The firm, in partnership with AbbVie, is currently developing ABBV-CLS-7262.

The therapy is capable of targeting eIF2B, a guanine nucleotide exchange factor that is vital for protein synthesis and a major integrated stress response (ISR) regulator.

This Phase lb, 96-week open-label, single arm study will assess the safety, tolerability, and pharmacokinetics of ABBV-CLS-7262 in patients with VWM disease.

Primary outcomes of the trial are the evaluation of adverse events over the first seven weeks and drug concentrations in plasma in the first four weeks of dosing.
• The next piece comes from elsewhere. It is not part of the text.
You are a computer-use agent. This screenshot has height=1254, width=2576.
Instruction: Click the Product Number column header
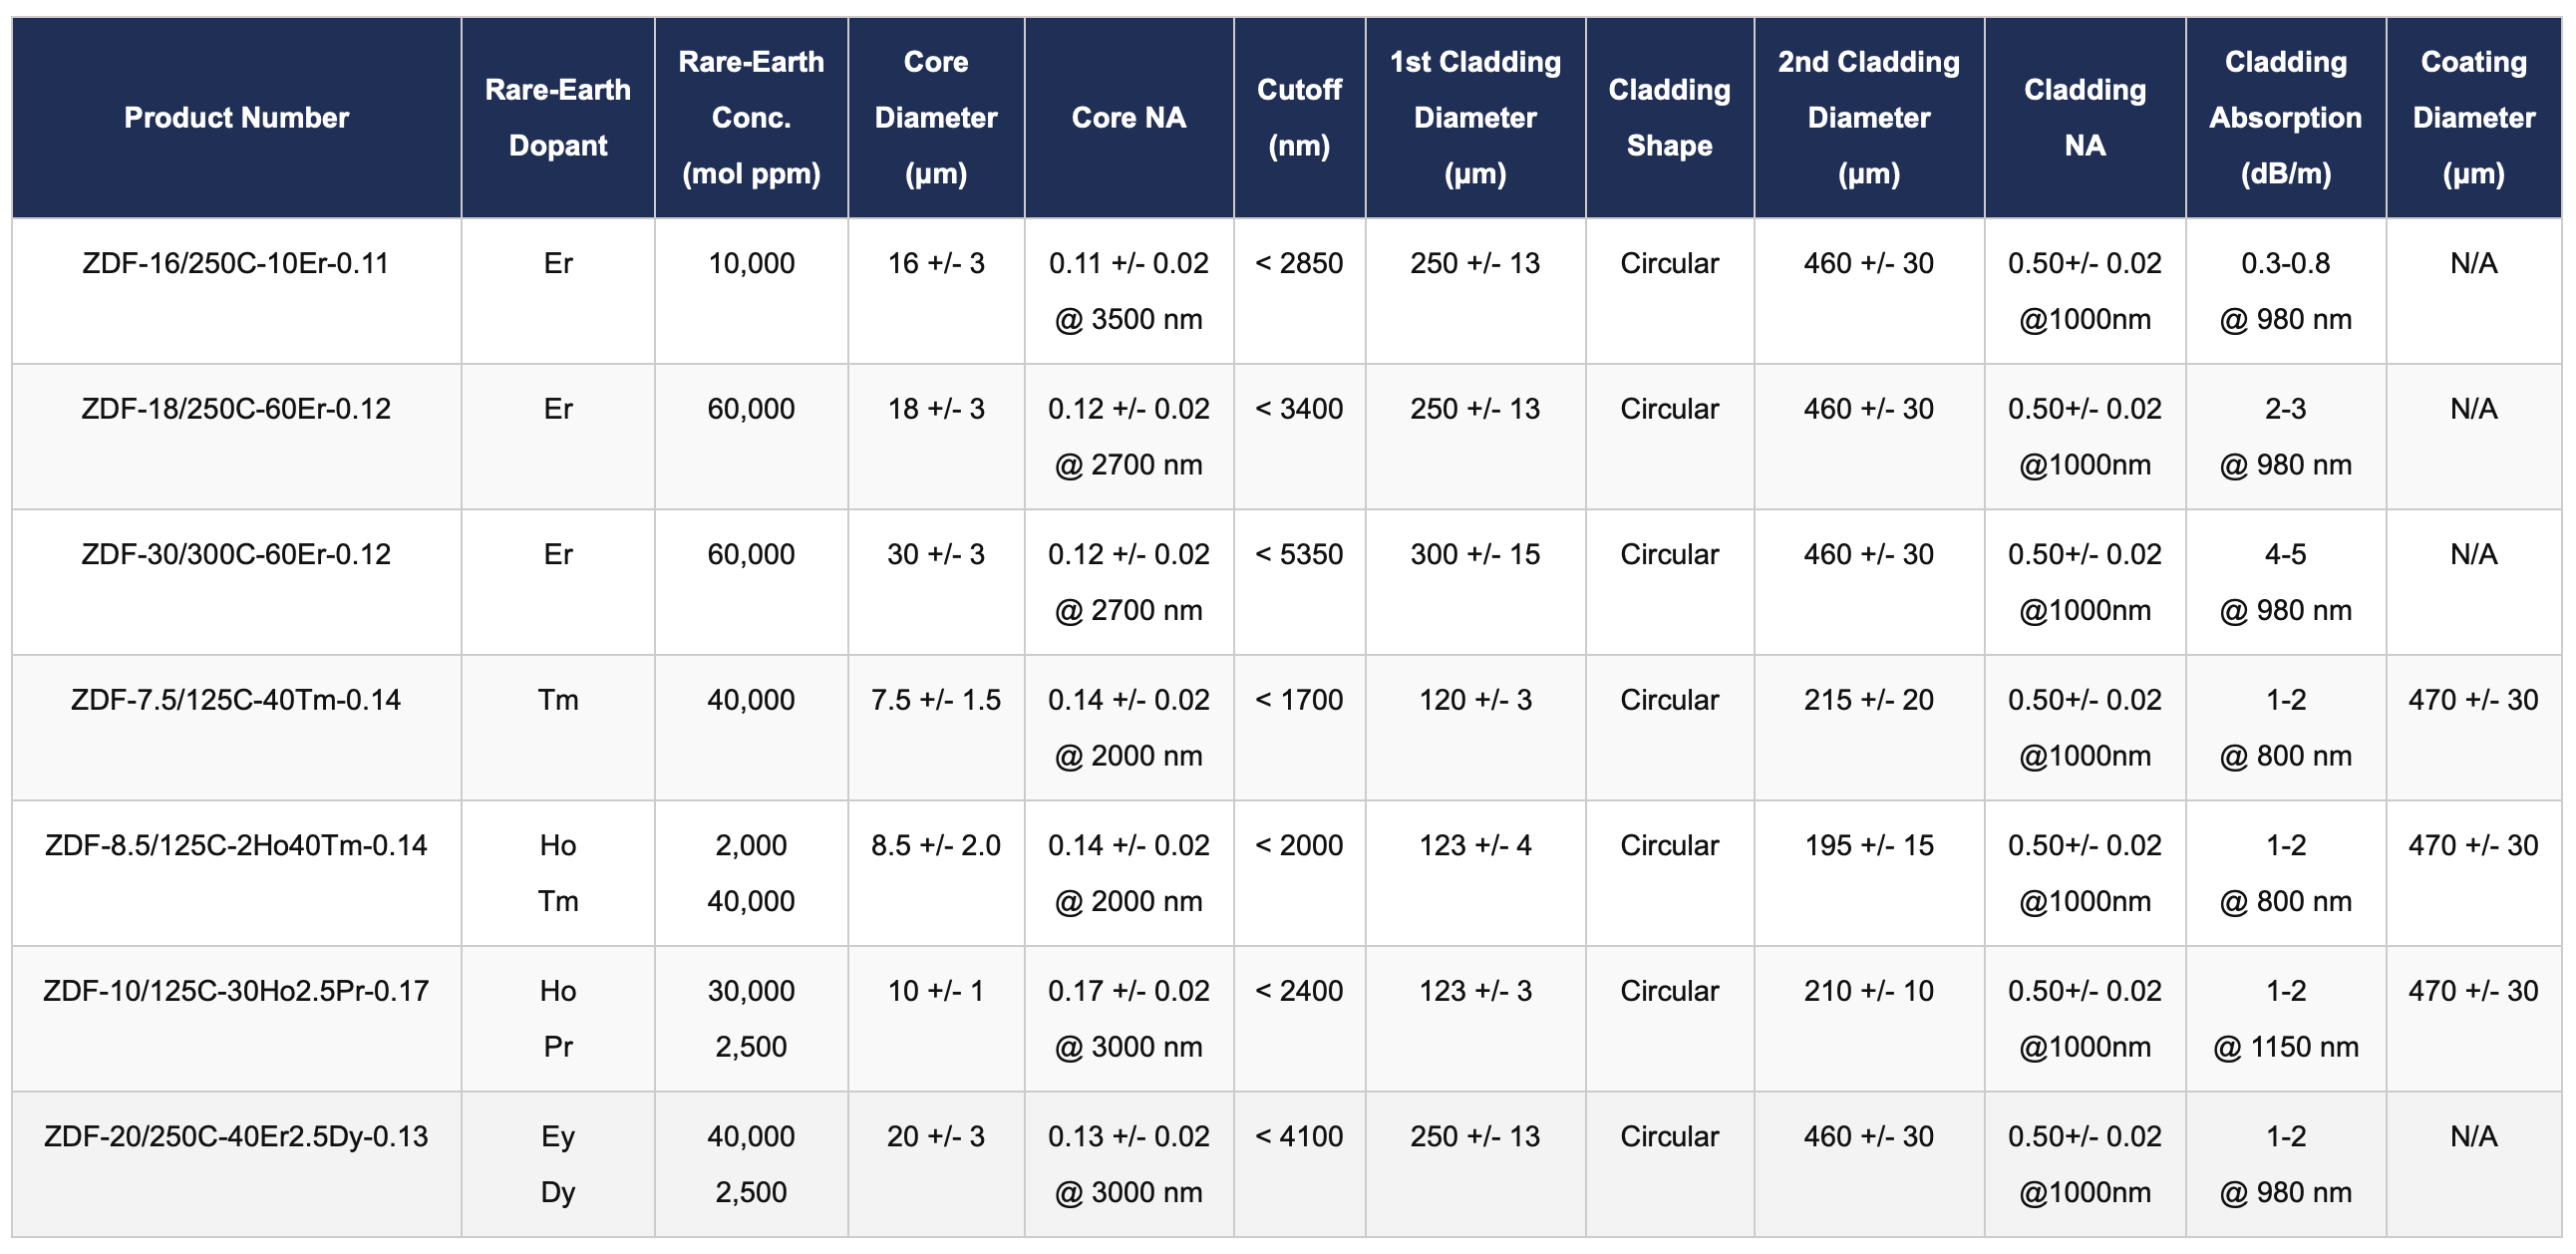236,118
VWM disease is an ultra-rare progressive leukoencephalopathy, an ailment of the brain’s white matter.

It is caused by differences in any of the five subunits of an essential enzyme in eIF2B cells.

VWM variations in eIF2B trigger a decrease in its enzymatic activity that could cause chronic activation of the ISR, which plays a crucial role in protein homeostasis and organismal resilience.

Calico founder and CEO Arthur Levinson said: “Since our founding, Calico has been focused on generating new scientific insights on biology relevant to aging and translating those insights to develop drug candidates for potential patient benefit.

“ABBV-CLS-7262 is an encouraging outcome of this approach and we are pleased to advance this clinical study in vanishing white matter disease.”